Direct dialogue aims to educate investors
You Tube Channel promotes financial education
Only long-term investors encouraged to invest
Madrid-based ‘direct’ investment boutique azValor has attracted over 16,000 new retail investors, using its ‘direct dialogue’ educational model, in the two years since its launch in 2015.
The concept is based not on high tech solutions, but on directly educating investors to invest long-term, rather than short-term. The whole approach is based on the fundamental principles laid down by the father of value investing Benjamin Graham and further developed by Warren Buffett, his most famous disciple.
Essentially, the azValor model works by maintaining an ‘educational’ dialogue with its clients to encourage them to overcome behavioural biases that would otherwise destroy value during times of market turmoil. In other words, the firm aims to educate its investors to buy when the value of ‘quality’ stocks fall, rather than to sell, and so crystallise a loss.

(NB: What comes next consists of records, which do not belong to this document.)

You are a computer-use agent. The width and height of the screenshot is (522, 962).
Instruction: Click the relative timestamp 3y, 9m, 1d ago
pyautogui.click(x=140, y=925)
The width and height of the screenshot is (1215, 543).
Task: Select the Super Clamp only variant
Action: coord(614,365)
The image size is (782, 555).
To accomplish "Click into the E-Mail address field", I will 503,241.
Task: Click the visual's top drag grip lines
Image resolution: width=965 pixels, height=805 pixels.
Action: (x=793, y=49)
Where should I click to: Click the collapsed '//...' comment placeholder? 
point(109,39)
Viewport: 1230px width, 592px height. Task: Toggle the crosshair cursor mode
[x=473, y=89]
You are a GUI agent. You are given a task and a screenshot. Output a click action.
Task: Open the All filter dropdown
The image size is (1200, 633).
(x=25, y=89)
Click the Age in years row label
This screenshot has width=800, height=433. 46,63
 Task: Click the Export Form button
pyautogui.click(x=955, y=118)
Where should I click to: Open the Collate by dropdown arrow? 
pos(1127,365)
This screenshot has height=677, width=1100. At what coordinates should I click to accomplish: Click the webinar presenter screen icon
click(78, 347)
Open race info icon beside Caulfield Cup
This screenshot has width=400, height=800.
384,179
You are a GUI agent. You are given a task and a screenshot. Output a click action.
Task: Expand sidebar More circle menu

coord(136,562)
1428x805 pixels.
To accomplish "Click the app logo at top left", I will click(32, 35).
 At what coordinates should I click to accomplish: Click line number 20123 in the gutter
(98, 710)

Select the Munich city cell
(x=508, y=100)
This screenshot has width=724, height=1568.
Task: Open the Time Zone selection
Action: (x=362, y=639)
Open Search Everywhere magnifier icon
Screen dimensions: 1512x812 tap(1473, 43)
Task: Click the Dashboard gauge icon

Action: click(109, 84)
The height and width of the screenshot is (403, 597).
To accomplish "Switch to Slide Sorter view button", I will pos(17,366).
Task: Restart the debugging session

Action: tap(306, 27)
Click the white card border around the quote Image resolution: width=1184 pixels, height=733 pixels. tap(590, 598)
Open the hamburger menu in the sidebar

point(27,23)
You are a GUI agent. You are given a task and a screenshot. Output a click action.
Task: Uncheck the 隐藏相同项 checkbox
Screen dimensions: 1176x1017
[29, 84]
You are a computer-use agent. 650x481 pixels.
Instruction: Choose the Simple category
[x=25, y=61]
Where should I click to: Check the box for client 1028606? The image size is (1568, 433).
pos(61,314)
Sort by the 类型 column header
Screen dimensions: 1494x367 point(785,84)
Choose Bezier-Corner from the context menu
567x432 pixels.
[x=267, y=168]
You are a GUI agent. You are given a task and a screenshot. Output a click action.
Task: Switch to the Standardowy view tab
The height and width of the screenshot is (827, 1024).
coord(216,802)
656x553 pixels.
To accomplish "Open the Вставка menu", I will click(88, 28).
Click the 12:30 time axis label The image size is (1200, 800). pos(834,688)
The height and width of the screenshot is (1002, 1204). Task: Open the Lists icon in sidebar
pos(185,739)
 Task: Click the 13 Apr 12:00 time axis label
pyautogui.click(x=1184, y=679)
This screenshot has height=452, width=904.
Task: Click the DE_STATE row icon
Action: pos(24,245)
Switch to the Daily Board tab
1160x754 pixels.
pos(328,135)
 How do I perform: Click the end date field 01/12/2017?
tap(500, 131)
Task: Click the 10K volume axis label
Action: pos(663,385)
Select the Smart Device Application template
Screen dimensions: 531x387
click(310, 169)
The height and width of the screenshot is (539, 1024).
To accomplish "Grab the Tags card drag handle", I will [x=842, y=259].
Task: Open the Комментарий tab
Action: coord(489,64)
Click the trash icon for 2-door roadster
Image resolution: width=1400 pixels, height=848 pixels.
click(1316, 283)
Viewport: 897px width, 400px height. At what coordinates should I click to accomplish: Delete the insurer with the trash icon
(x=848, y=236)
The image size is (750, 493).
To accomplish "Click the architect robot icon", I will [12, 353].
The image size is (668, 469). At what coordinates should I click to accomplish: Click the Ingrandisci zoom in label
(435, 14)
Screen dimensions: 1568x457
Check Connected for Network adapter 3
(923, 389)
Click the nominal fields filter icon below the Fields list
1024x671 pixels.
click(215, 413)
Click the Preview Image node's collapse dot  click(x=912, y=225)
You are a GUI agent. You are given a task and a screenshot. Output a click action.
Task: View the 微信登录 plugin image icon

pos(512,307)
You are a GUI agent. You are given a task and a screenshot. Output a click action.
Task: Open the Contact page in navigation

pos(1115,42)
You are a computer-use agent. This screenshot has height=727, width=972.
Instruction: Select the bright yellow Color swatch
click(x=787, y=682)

The two-year anniversary of the firm’s launch has led azValor to launch an audio-visual educational channel through YouTube, their website, and other social media, to extend the dialogue with their clients.
The approach has worked spectacularly well for azValor investors who backed quality investable stocks when European stock markets fell following the UK’s Brexit result in June 2016. In subsequent weeks, azValor took in €75m of assets, with no significant redemptions. The move by their investors paid off as the azValor International Fund has since risen by 12.46% and azValor Iberia by 42.2%
More recently azValor managers Alvaro Guzman and Fernando Bernad, did a classic ‘value’ swoop on Spanish equities after share prices of high quality companies fell during the Catalan crisis. Such moves by azValor come with explanations to customers and a perspective on the potential upside of such moves over three to five years. In their most recent quarterly newsletter Guzman says that the ‘value grab’ boosted the long-term upside potential value of their Iberian fund by 55% up from 40% - so giving an indicative value of up to €200 per share.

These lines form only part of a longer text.